Karina chegou a tomar remédios para insônia após recomendação de um psiquiatra. Mas começou a estranhar quando surgiram outros sintomas: fogachos, irritabilidade e ressecamento na pele foram alguns deles.
“Os motivos da irritabilidade eram variados, até mesmo por coisas bobas. Eu costumo fazer as lancheiras dos meus filhos todos os dias de manhã. Mas, um dia, eu acordei e me deu uma irritação de olhar para as lancheiras que eu tinha que fazer, algo que eu faço com o maior prazer, são meus filhos. A partir daí, eu pensei ‘Não estou normal’”.
O relato fez o psiquiatra de Karina notar que a situação não estava sob a sua alçada: era uma questão hormonal. “Eu falei para ele: ‘estou enlouquecendo'”, diz Karina.
Outros episódios também a deixaram atenta: quando tinha insônia, ouvia músicas “tocando” em sua cabeça. “Depois, lendo materiais, vi relatos de mulheres que também ouvem músicas. Conversei com uma amiga e ela me contou que já tinha passado pela mesma situação”, conta.
Ela diz que, mesmo entre seu grupo de amigas, por vezes, nota que nem todas ficam confortáveis em falar sobre o assunto. “A gente passa por um período de vergonha e medo de falar sobre isso, porque isso ainda simboliza que a mulher está envelhecendo. E é um assunto que não é muito explorado. Tem um preconceito da própria mulher e das outras também.”
A questão não costuma ser muito debatida nem mesmo dentro da medicina, segundo Padovesi. “É comum que as mulheres saltem de um especialista a outro, tratando sintomas e não a principal causa, que é a hormonal. Muitas escolas de medicina e programas de residência não explicam aos aspirantes a médicos os sinais clínicos da menopausa e perimenopausa.”
A médica Mariana Vilela, 37, começou a notar há cerca de um ano que passou a ter dificuldade de concentração e de manter a linha de raciocínio quando falava. Junto a isso, surgiram sintomas como falta de ânimo e cabelos ressecados. Ao ser atendida por um profissional, ele relacionou o caso ao pós-covid e à sobrecarga da dupla jornada da maternidade e do trabalho.
“Eu não me reconhecia. Tanto fisicamente quanto emocionalmente. Sempre fui muito ativa, calma e de repente tudo começou a mudar. Trabalhava com dificuldade, sempre muito cansada. Não tinha ânimo para brincar com meus filhos”. Os sintomas sumiram depois que passou a fazer terapia de reposição hormonal.

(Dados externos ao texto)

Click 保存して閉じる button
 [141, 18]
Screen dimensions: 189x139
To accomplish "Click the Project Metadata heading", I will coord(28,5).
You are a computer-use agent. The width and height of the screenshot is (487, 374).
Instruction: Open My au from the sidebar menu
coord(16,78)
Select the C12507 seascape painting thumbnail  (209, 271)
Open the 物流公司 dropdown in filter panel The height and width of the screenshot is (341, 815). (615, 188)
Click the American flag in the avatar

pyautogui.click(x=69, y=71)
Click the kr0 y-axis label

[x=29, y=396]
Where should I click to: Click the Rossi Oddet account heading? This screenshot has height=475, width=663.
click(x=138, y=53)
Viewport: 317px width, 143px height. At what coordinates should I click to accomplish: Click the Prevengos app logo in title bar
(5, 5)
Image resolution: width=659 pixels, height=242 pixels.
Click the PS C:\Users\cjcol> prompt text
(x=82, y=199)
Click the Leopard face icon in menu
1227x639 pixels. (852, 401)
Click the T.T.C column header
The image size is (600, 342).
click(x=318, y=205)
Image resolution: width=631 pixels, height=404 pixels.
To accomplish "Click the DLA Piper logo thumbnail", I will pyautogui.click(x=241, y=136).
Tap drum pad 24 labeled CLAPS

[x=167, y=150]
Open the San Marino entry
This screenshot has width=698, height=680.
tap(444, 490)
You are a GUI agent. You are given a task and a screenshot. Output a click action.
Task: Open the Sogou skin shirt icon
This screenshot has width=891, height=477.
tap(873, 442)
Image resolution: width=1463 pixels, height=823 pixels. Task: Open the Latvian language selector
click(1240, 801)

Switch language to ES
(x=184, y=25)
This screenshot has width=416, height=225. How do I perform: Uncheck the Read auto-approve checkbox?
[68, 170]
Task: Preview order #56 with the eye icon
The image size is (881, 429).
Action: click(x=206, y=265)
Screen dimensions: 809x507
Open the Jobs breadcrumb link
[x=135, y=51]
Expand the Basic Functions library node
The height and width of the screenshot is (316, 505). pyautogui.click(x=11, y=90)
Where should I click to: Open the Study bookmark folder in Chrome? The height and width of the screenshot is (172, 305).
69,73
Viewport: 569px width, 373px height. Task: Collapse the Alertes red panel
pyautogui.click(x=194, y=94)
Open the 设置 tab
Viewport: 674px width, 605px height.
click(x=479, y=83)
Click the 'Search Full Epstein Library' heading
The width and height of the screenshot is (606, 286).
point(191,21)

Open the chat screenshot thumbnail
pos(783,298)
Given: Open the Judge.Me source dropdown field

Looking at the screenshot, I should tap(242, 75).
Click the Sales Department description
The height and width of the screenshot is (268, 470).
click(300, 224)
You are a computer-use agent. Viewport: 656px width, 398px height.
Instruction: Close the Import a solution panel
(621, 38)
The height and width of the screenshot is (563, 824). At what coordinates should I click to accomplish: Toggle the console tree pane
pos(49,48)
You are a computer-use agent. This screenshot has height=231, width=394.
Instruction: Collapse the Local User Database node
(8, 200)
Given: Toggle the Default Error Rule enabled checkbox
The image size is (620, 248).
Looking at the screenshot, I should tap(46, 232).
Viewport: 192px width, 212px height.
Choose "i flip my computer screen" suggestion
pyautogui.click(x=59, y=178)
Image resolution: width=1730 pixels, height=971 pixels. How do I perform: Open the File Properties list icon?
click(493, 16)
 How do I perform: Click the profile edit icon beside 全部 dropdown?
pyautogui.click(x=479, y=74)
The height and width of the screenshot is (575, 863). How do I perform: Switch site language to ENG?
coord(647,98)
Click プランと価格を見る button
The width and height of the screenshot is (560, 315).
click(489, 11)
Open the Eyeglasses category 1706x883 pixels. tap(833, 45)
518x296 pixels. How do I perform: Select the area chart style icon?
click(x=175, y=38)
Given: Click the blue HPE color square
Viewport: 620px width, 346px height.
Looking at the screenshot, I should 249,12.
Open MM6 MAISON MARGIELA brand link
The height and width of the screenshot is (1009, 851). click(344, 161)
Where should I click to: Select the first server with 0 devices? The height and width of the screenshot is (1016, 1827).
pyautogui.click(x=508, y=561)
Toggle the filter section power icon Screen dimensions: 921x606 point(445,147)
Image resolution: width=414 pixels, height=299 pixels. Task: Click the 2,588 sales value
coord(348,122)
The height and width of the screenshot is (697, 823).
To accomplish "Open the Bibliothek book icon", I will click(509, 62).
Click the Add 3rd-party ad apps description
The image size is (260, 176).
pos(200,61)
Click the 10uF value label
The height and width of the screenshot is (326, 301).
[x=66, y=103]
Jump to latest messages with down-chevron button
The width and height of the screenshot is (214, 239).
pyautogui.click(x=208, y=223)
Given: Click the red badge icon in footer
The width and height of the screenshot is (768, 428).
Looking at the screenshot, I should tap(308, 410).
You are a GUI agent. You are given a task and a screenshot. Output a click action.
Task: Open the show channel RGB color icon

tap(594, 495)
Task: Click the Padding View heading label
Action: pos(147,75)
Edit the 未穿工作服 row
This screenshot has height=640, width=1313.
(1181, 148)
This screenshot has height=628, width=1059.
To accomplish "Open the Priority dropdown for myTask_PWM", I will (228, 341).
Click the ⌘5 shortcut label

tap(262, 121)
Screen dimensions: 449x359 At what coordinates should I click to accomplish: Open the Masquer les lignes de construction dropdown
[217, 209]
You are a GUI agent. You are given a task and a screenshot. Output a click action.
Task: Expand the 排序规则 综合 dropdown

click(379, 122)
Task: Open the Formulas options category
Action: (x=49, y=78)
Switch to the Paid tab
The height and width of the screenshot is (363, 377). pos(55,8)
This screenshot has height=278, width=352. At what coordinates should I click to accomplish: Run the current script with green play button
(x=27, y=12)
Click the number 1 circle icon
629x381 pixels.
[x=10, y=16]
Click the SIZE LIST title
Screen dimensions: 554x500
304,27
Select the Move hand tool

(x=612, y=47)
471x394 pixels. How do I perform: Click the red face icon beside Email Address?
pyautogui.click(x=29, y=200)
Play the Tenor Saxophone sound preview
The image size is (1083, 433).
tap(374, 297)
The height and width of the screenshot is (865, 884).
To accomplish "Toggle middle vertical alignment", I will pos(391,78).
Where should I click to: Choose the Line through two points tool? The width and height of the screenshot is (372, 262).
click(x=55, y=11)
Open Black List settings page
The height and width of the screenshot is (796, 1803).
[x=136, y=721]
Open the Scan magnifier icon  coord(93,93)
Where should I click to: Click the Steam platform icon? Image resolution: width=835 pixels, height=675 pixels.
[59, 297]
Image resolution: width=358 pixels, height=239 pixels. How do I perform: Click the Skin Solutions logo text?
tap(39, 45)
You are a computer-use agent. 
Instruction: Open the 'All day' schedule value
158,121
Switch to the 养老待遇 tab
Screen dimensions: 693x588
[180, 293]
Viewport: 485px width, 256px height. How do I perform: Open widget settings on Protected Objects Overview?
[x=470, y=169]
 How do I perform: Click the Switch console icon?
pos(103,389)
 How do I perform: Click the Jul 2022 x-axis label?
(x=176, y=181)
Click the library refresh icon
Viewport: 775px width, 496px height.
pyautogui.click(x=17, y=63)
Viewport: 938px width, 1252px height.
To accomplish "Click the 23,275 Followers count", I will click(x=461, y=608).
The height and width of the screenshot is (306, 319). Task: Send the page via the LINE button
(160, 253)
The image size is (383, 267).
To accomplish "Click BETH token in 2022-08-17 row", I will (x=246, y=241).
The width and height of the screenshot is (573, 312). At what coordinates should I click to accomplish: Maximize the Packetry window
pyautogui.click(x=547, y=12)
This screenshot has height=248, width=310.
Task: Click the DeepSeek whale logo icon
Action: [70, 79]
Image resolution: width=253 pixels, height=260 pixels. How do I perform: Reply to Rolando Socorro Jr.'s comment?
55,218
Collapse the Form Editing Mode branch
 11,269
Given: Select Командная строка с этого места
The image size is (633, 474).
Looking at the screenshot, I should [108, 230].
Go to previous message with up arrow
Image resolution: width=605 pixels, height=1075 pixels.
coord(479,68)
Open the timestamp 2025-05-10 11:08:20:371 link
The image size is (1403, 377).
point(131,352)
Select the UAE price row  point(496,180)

“O profissional não pensou em perimenopausa. Acredito que muitas mulheres fiquem sem tratamento adequado”, diz ela.
Além da reposição hormonal, que ajuda a aliviar os sintomas, eles também podem ser controlados com mudanças no estilo de vida, como a prática de exercícios físicos regulares e uma dieta balanceada.
Karina escolheu tentar todos os métodos. “Não dá para ficar sofrendo calada. Dá para passar por isso sem sofrimento”, diz.